== To do ==
Every line from the first in the listing below to the line containing "Advertisements by (538, 403)" is to be repeated exactly, and no line past it.

——————————

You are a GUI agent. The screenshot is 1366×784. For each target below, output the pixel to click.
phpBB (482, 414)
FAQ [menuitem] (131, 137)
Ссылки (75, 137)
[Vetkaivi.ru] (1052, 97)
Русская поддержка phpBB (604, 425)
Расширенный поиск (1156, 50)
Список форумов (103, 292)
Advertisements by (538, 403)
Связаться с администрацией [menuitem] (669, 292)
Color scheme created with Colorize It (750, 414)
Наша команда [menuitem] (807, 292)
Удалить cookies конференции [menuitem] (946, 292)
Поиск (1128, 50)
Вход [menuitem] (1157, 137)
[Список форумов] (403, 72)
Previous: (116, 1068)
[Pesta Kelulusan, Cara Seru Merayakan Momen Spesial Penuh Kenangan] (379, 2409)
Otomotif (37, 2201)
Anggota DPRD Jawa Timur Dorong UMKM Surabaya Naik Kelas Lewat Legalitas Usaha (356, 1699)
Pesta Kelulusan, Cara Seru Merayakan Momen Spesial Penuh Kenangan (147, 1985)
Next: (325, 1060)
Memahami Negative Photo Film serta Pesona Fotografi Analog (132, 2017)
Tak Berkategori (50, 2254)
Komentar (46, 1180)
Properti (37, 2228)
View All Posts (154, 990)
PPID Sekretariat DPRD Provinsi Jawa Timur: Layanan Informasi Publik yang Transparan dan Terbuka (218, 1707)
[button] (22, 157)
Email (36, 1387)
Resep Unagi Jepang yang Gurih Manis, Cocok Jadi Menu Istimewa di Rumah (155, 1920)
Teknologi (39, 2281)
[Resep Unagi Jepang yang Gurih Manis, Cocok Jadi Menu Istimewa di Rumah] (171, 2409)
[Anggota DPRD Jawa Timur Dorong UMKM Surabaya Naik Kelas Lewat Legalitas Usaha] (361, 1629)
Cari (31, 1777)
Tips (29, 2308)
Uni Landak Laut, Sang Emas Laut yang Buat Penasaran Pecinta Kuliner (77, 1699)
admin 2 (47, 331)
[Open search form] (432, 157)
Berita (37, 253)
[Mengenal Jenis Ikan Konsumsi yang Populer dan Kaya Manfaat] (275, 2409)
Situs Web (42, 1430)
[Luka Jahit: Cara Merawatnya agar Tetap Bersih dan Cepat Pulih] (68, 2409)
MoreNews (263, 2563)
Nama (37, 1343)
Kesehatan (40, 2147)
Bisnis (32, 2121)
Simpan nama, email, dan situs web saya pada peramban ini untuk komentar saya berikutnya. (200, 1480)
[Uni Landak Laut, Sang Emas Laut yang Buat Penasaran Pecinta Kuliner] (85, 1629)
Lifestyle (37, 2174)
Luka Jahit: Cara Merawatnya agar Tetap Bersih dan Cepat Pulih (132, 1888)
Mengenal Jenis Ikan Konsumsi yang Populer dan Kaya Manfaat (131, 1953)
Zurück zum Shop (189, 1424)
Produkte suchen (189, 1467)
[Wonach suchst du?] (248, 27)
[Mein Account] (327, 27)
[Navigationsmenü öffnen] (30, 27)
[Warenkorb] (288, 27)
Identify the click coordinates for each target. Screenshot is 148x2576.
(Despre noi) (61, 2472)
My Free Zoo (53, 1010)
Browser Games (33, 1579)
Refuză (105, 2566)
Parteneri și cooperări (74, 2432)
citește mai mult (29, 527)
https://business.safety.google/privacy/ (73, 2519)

——————————

== Result ==
You are a GUI agent. The screenshot is 1366×784. For each target below, output the pixel to click.
phpBB (482, 414)
FAQ [menuitem] (131, 137)
Ссылки (75, 137)
[Vetkaivi.ru] (1052, 97)
Русская поддержка phpBB (604, 425)
Расширенный поиск (1156, 50)
Список форумов (103, 292)
Advertisements by (538, 403)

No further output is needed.